Lise Millette, L’Indice bohémien, Abitibi-Témiscamingue, décembre 2020
Chaque semaine, Christel Bergeron conduit l’autobus du circuit numéro deux pour le Centre de services scolaire de la Baie-James et Lac-Abitibi. Son masque de tissu, derrière son volant, cèdera sa place au masque à souder une fois revenue chez elle, dans son atelier nommé Les feux du paradis. Cet âtre de création a vu naître des œuvres, certaines plus grandes que nature, qui occupent désormais des places de choix dans le paysage régional.
Dans son petit refuge de Val-Paradis, loin des foules, Christel Bergeron ne cherche pas la popularité à tout prix. Elle sait jouer avec les torches et les flammes, mais si une source de chaleur la rebute, c’est bien celle des feux des projecteurs. « Longtemps, ce que je voulais, c’était exposer. Quand c’est arrivé, j’ai été frappée par le côté très public de tout ça. On rencontre énormément de gens, on devient le centre d’attention. Je suis quelqu’un de très sociable, mais tout cet intérêt m’a un peu déstabilisée. J’ai compris que ce que je voulais ce n’était pas d’être vue, moi, mais que mes œuvres soient vues », nuance Christel Bergeron.

# [DONNÉES FOURNIES]
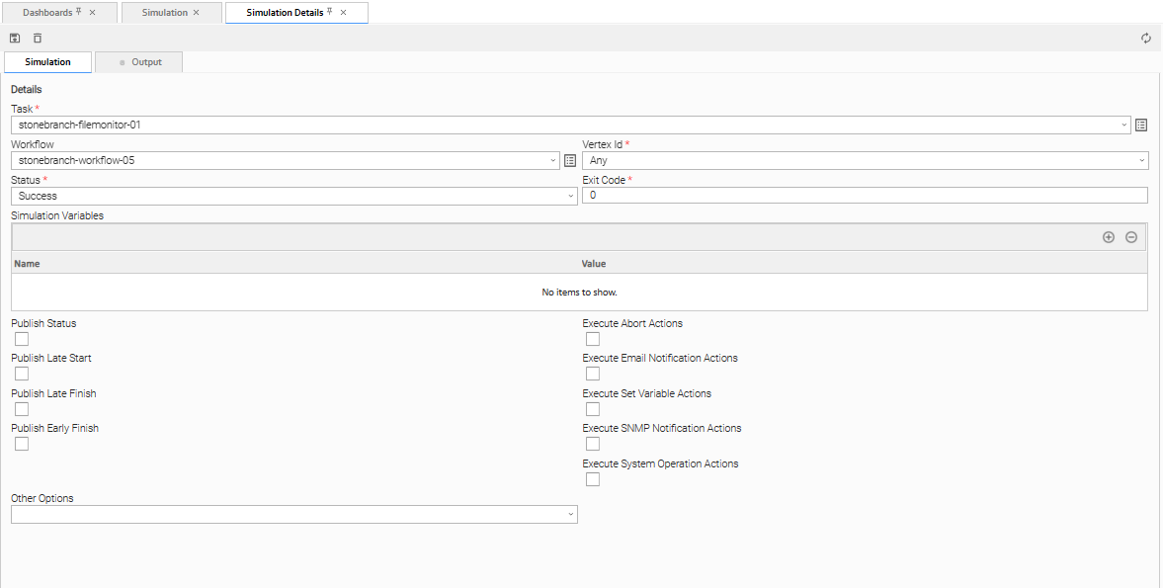Close the Simulation Details tab
The image size is (1163, 588).
pos(344,13)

# [VOTRE CONSIGNE]
Répondez à ces questions à l'aide de l'extrait sur Christel Bergeron.
(a) De quel circuit d'autobus Christel Bergeron est-elle la conductrice ?
(b) Quel nom porte son atelier ?
(c) Qu'a-t-elle compris vouloir vraiment, au lieu d'être vue elle-même ?
Ce matériel n'est pas nécessaire pour faire l'exercice.

# [RÉPONSE PROPOSÉE]
(a) Le circuit numéro deux, pour le Centre de services scolaire de la Baie-James et Lac-Abitibi.
(b) Les feux du paradis.
(c) Que ses œuvres soient vues.